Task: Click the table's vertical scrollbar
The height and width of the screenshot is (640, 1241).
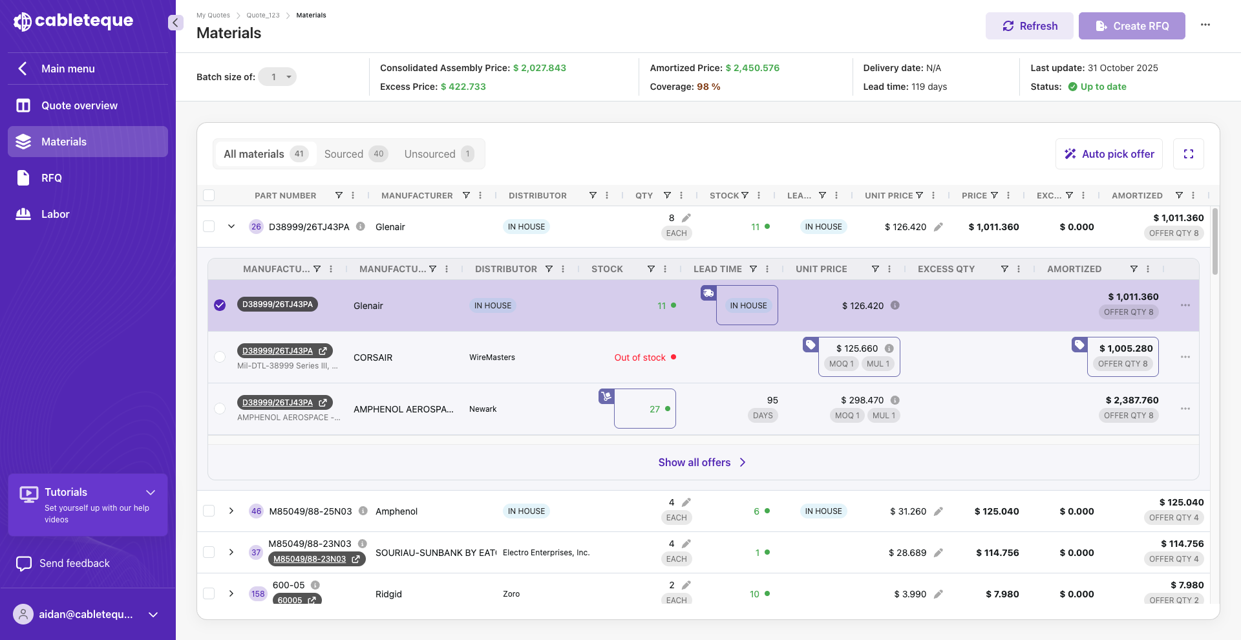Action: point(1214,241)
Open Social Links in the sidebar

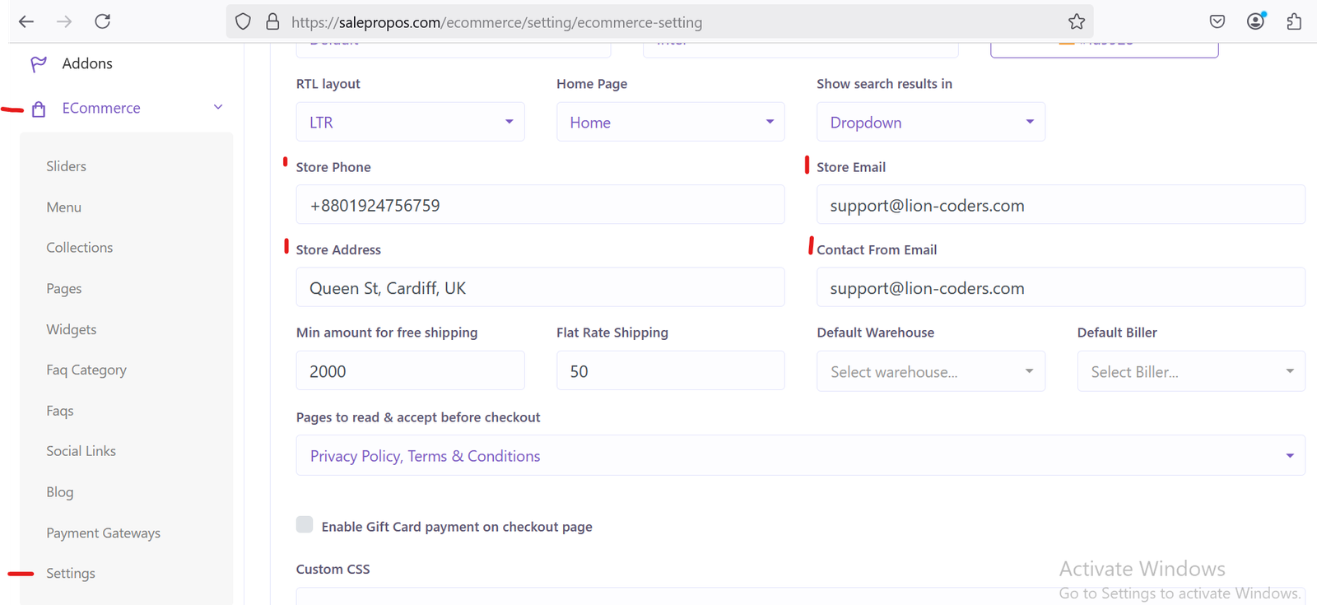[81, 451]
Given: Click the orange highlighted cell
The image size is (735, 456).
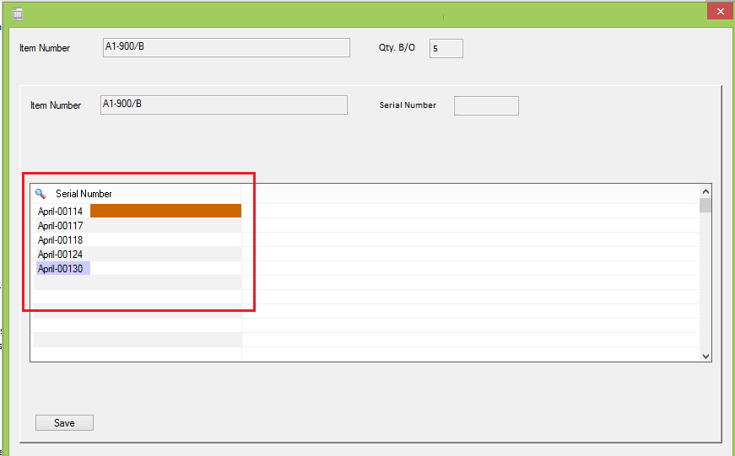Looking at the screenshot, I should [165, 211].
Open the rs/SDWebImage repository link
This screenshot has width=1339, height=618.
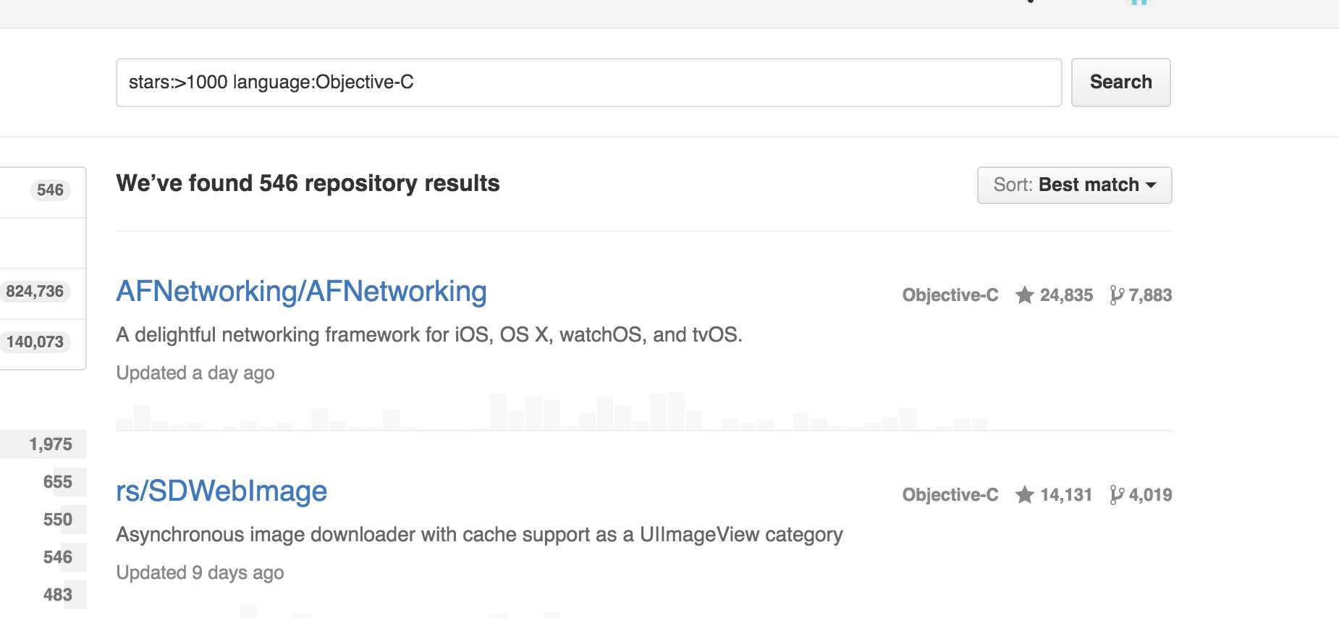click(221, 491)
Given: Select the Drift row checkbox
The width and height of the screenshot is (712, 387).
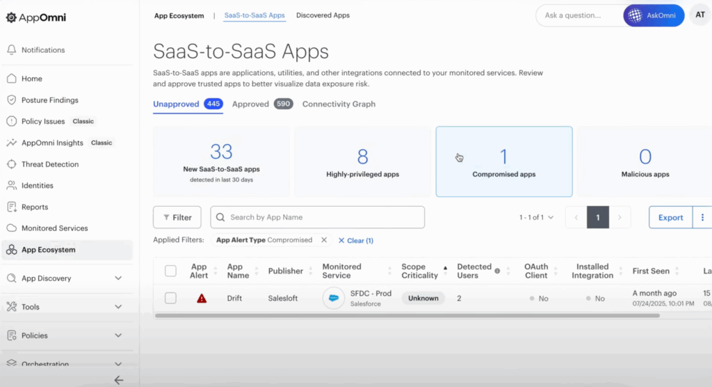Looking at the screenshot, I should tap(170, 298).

■ ■ ■ ■

# EXERCISE OBJECTIVE
All of the entries above should be duplicated exactly, except for the pictures.

# REPLY
Task: Click the table's vertical scrollbar
The height and width of the screenshot is (640, 1241).
Action: point(1214,241)
Open Social Links in the sidebar

[81, 451]
Given: Click the orange highlighted cell
The image size is (735, 456).
Looking at the screenshot, I should [165, 211].
Open the rs/SDWebImage repository link
This screenshot has width=1339, height=618.
click(221, 491)
Given: Select the Drift row checkbox
The width and height of the screenshot is (712, 387).
Looking at the screenshot, I should tap(170, 298).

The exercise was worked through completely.